Task:
Below are the entries. Transcribe exactly the lines from the one with "Collapse the PR #1 row chevron" through the one with "Given: Select the size cell 28.5*19*8.8", ends included, and leave out all others.

=====

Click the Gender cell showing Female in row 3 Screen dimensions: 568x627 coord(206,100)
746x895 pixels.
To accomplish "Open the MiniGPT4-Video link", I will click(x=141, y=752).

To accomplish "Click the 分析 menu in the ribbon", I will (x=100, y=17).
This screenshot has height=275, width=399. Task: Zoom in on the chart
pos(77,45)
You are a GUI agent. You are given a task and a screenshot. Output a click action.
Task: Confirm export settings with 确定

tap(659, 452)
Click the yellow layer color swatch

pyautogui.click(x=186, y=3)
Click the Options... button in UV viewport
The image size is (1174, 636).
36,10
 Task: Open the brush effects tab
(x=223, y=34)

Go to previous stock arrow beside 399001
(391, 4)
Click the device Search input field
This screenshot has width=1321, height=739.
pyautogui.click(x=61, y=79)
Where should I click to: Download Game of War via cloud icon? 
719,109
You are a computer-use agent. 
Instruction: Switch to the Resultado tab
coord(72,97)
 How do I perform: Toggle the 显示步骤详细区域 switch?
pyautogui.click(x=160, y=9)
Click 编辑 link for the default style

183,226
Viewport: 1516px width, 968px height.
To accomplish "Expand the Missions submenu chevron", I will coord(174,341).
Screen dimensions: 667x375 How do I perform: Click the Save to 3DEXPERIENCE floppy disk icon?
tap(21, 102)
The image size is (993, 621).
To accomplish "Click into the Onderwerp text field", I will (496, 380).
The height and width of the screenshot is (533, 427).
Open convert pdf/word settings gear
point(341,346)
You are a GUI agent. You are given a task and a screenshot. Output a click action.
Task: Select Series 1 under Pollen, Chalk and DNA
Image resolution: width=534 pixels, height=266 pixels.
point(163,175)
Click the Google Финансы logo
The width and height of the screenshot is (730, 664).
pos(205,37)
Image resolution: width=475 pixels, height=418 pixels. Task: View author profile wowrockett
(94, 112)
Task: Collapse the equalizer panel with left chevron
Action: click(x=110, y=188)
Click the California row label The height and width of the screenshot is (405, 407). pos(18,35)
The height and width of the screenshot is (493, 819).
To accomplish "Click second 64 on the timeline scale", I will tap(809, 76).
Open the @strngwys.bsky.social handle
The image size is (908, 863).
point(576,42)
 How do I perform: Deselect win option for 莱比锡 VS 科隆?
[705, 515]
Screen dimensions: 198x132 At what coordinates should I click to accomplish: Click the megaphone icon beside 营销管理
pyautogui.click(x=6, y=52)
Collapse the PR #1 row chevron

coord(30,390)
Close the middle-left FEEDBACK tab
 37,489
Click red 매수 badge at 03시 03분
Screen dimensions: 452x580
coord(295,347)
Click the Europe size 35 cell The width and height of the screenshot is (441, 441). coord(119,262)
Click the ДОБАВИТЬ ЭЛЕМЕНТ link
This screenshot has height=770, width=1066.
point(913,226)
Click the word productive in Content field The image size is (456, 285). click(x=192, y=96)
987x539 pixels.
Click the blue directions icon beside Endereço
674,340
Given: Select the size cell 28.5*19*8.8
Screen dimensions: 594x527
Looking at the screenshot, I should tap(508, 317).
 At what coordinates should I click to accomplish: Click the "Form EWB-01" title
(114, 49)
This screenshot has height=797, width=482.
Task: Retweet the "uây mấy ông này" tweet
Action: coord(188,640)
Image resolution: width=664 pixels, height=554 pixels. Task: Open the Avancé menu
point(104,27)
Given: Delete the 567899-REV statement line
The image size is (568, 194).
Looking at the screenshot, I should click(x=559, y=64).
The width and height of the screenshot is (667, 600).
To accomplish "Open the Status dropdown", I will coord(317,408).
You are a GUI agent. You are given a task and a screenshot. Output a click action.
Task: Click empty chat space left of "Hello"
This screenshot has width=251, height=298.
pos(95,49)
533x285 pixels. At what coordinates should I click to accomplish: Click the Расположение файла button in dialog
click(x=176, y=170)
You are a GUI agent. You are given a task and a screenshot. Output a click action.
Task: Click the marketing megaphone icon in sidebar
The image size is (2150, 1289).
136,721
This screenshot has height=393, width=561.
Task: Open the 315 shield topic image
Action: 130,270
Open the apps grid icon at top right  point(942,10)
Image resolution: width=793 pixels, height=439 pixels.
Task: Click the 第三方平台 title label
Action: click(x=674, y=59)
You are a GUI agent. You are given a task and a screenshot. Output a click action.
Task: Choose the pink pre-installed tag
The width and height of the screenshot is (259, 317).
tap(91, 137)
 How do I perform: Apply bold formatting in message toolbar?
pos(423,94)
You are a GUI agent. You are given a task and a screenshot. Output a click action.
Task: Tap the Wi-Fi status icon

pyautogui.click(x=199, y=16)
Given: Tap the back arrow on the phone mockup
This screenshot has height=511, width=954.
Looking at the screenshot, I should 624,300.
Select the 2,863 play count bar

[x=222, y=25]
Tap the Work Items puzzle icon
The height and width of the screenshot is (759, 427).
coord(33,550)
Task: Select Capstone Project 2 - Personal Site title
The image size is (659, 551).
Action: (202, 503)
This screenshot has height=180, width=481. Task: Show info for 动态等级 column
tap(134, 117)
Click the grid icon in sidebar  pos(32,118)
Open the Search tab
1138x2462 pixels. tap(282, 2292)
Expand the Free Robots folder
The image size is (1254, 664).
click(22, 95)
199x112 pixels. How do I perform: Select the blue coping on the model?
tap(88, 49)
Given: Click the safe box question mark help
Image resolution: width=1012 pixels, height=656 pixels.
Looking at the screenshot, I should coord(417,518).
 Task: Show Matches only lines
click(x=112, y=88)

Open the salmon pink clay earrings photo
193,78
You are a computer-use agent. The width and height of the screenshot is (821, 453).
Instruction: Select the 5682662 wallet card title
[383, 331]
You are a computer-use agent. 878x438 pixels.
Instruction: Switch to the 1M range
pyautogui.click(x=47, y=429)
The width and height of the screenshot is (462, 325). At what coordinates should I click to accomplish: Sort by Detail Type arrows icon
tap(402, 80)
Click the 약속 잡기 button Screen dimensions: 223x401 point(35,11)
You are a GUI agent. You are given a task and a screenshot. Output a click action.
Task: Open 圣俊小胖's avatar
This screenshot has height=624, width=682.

=====

Completed task:
Collapse the PR #1 row chevron

coord(30,390)
Close the middle-left FEEDBACK tab
 37,489
Click red 매수 badge at 03시 03분
Screen dimensions: 452x580
coord(295,347)
Click the Europe size 35 cell The width and height of the screenshot is (441, 441). coord(119,262)
Click the ДОБАВИТЬ ЭЛЕМЕНТ link
This screenshot has height=770, width=1066.
point(913,226)
Click the word productive in Content field The image size is (456, 285). click(x=192, y=96)
987x539 pixels.
Click the blue directions icon beside Endereço
674,340
Given: Select the size cell 28.5*19*8.8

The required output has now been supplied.